Nearly five years after the housing and financial markets imploded and sent the economy into a tailspin, new data show that consumers are reluctant to over leverage themselves and are making their credit card payments on time.
Credit card delinquencies declined significantly for consumers in the fourth quarter of 2012, according to the American Bankers Association. In fact, the last time bank card delinquencies were this low, O.J. Simpson was on the run in his white Ford Bronco and George Foreman was heavyweight champion of the world.
The ABA’s Consumer Credit Delinquency Bulletin found bank card delinquencies are at an 18-year low, and that delinquencies in all three home-related loan categories including property improvement loans, home equity loans and home equity lines of credit, are all down. This is the first time since the fourth quarter of 2011 these numbers have fallen.
The ABA counts a delinquency as a late payment of at least 30 days or more.

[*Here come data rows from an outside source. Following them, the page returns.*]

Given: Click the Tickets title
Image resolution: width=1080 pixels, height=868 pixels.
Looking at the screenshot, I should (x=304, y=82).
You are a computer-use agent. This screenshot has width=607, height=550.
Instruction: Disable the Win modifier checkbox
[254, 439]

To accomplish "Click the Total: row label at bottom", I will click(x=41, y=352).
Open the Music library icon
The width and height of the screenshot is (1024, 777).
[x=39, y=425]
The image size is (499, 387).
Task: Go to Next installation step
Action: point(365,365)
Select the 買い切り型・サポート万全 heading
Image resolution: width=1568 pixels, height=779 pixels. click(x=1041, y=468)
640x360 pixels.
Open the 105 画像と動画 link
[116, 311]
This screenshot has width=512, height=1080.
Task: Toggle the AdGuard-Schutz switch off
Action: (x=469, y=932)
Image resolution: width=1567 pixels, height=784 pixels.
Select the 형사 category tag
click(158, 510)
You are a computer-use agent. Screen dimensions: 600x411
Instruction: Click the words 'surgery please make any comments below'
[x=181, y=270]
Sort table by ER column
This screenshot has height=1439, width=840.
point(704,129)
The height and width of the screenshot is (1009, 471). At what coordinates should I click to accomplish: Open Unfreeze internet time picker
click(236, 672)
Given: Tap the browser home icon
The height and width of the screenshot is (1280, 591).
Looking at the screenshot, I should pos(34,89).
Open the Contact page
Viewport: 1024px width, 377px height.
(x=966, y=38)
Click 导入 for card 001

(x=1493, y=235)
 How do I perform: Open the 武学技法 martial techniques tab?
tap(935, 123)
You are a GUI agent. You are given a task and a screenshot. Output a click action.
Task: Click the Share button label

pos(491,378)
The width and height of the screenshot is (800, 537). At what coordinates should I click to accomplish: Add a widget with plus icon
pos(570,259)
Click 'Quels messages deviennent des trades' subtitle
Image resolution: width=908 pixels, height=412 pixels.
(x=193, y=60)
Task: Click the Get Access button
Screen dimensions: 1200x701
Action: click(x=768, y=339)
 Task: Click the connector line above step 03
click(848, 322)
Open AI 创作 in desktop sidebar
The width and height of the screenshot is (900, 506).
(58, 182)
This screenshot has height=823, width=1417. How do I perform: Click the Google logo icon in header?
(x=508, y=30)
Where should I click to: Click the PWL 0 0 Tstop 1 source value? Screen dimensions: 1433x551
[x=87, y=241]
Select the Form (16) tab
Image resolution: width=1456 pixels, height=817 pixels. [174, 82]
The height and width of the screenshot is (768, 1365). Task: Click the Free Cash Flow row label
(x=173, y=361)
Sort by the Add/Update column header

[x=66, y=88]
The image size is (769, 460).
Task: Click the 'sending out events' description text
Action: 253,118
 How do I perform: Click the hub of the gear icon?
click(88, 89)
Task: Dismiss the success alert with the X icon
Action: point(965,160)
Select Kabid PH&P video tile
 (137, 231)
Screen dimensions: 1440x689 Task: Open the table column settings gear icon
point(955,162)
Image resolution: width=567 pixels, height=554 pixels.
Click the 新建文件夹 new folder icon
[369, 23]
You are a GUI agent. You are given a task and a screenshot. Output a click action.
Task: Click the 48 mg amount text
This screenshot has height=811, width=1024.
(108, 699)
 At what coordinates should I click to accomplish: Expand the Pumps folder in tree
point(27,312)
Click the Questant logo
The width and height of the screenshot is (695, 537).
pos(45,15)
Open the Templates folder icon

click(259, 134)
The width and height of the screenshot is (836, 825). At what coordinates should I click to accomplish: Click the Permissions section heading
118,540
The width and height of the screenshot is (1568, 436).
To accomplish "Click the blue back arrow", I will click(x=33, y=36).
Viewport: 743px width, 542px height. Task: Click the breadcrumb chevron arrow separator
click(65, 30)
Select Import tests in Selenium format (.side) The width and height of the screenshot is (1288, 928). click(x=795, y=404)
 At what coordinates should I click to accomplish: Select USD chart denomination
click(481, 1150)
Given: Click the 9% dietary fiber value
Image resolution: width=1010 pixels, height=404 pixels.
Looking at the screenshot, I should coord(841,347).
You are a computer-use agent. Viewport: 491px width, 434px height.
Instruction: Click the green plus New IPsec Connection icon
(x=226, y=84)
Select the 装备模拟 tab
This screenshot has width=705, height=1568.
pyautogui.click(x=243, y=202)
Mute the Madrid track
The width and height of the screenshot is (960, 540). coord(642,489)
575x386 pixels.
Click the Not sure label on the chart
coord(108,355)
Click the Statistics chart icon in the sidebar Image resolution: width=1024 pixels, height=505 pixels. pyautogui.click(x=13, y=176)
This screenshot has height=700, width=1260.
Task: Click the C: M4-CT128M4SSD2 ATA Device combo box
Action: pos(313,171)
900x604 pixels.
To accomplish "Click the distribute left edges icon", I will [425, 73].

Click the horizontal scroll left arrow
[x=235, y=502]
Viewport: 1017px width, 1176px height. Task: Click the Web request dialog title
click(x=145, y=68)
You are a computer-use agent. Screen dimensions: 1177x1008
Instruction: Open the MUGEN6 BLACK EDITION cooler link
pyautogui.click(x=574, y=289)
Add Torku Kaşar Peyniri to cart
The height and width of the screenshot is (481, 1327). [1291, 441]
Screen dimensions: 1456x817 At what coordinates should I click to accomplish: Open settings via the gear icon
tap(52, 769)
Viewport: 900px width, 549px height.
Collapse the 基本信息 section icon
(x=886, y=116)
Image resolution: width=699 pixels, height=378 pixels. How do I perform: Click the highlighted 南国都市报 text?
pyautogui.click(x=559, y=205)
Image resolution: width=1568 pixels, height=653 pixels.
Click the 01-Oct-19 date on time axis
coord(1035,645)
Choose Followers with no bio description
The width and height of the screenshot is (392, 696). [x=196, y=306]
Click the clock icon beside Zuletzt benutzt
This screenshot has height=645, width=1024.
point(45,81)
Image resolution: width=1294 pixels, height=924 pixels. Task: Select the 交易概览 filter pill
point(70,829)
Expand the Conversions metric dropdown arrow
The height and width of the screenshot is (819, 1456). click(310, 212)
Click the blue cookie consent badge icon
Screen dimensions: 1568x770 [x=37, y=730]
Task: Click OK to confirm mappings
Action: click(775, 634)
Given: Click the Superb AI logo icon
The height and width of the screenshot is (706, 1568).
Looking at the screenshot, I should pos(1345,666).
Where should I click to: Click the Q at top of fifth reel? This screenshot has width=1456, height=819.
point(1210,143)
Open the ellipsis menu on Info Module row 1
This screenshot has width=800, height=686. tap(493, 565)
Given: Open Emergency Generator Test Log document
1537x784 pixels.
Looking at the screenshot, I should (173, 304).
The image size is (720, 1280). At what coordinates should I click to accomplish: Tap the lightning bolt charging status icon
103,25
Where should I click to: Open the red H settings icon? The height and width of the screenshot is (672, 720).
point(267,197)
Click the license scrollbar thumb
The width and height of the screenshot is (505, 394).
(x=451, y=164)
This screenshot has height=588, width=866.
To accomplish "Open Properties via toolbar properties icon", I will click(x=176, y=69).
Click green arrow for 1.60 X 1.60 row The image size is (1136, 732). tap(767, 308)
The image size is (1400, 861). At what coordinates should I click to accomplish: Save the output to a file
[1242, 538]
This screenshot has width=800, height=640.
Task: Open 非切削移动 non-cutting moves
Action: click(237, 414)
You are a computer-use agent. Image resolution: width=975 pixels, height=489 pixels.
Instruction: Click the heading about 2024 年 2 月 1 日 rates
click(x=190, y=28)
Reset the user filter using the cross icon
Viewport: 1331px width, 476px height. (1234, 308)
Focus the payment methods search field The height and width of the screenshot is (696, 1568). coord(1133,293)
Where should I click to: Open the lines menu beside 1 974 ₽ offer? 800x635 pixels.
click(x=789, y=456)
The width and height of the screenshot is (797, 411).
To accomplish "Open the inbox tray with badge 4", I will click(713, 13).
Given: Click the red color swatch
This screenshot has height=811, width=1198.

The composite ratio, which tracks consumer delinquencies in eight closed-end installment loan categories, fell 17 basis points to 1.99% of all accounts during this quarter. This is below the 15-year average of 2.39%. In addition, bank card delinquencies fell 28 basis points to 2.47% of all accounts, which is an 18-year low and also below the 15-year average of 3.87%, the ABA reports.
John O’Meara, chief economist at InnerHarbor Advisors, says consistently-low interest rates are behind the downward trend because they help consumers pay off their debt
“The people who owe are now more capable of paying, which is somewhat like natural selection,” O’Meara says. “A lot of the really crappy debt has been written off.”
The percentage of household income that goes to pay both mortgage and consumer debt, is also down. According to the Federal Reserve, this percentage peaked in 2007 at 17.67% and is now down to 13.6%.
“It’s basically a lot easier for us as a nation to stay current on our debts,” he says.
Banks have also tightened their lending standards and working with more credit-worthy people. They are expanding credit at a much lower rate than they were for the 20 years earlier.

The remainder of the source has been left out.